Source - Developments in Class Action Law

Class Action Decisions Published January 2024

Highlights from this issue include:

Ascertainability. The Fourth Circuit reiterated that it imposes an implicit “ascertainability” requirement pursuant to which a class cannot be certified unless a court can readily identify the class members in reference to objective criteria. Practitioners must be sure to verify whether their circuit imposes an ascertainability requirement and, if so, what is required to satisfy that requirement.

Each Claim Must be Analyzed. The Ninth Circuit reversed a denial of class certification when the district court only analyzed one of claims in the case. Practitioners must be sure to address all claims they want certified and that the district court rules on each claim.

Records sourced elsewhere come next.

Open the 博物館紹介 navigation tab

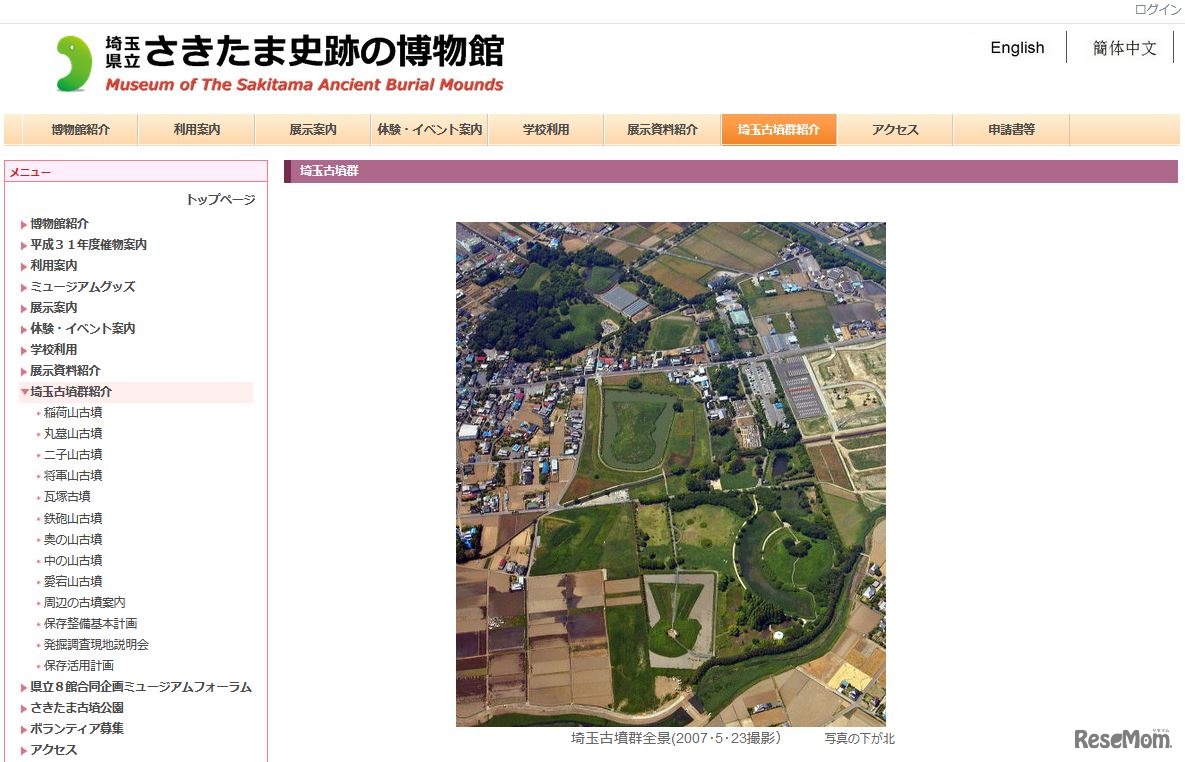tap(78, 129)

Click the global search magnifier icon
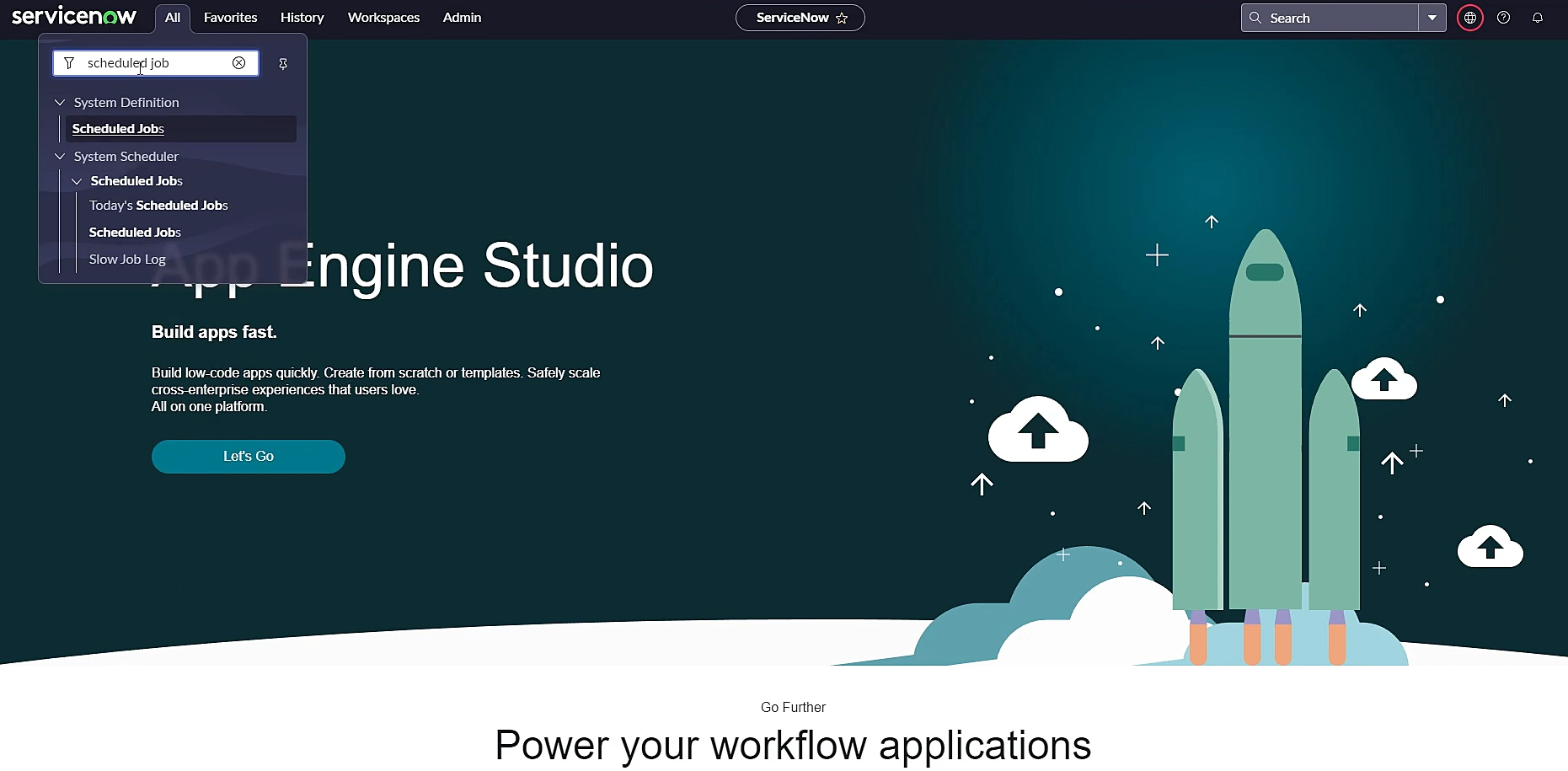click(1255, 18)
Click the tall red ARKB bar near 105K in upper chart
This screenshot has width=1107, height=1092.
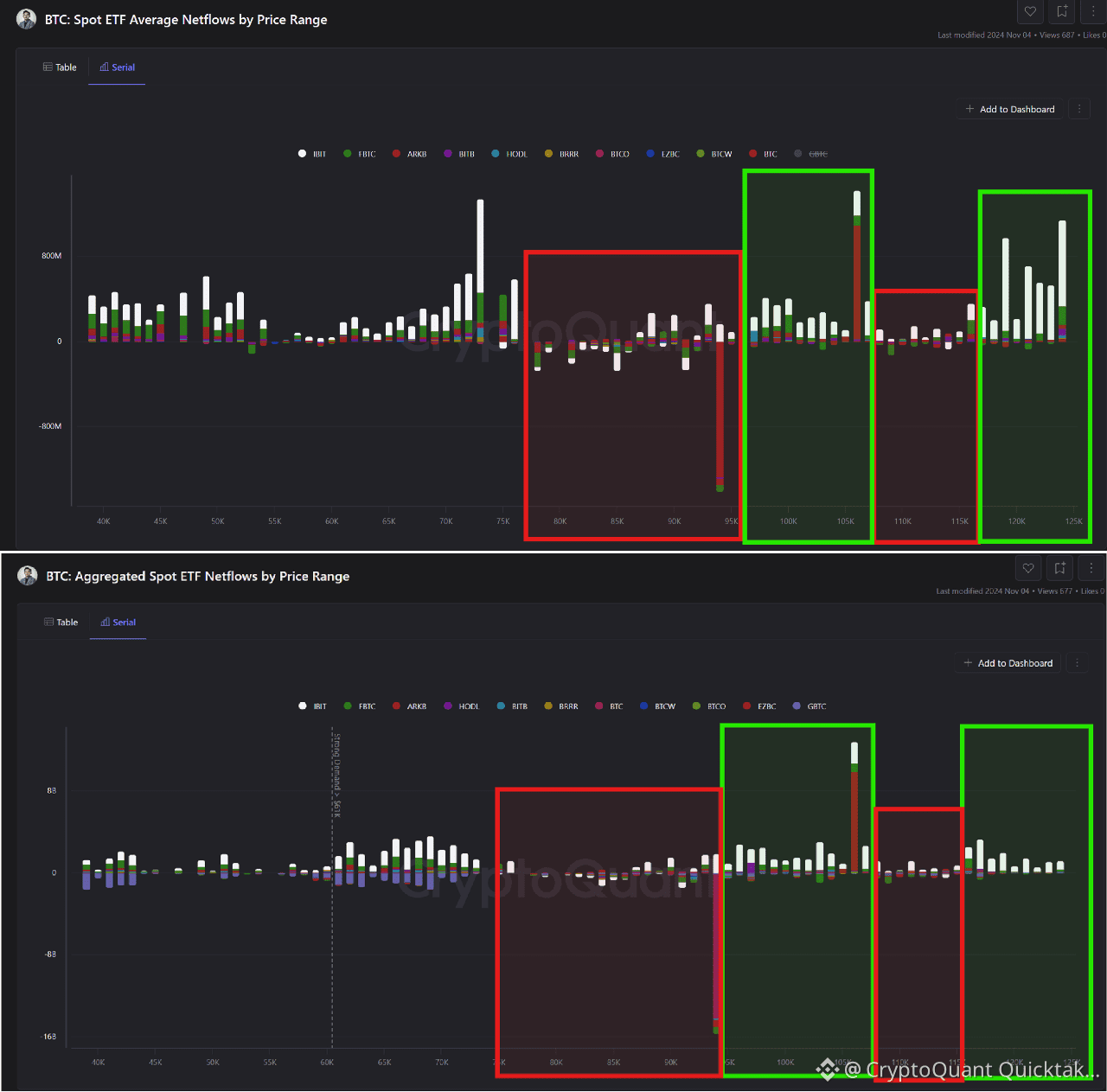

Intervention to be a Class Representative. In a case involving an unusual but interesting procedural history, the Sixth Circuit held the ability to pursue a claim as a class action is not a substantial interest sufficient to justify an absent class member to intervene in a pending action after that action’s motion for class certification had been denied. This type of complicated procedural history is unusual, but practitioners should make sure when multiple cases involve the same alleged facts that the plaintiff in a specific case has the ability to pursue the claims on a classwide basis.

Use of Written Policies in Wage and Hour Disputes. The Ninth Circuit also addressed the issue of when to certify wage and hour claims when a company’s written policy is at issue. Practitioners should take note that even when a written policy is involved, plaintiffs should introduce evidence to show the policy is routinely and consistently applied and defendants should introduce evidence the policy is applied sporadically and in different ways by different people at different locations. The Ninth Circuit opinion emphasized both sides of this: it certified a class where the policy was consistently enforced and refused to certify the other class because it would have to undertake individual inquiries into which stores and managers enforced the policy, what days the policy was enforced, which employees were subject to the policy, and so on.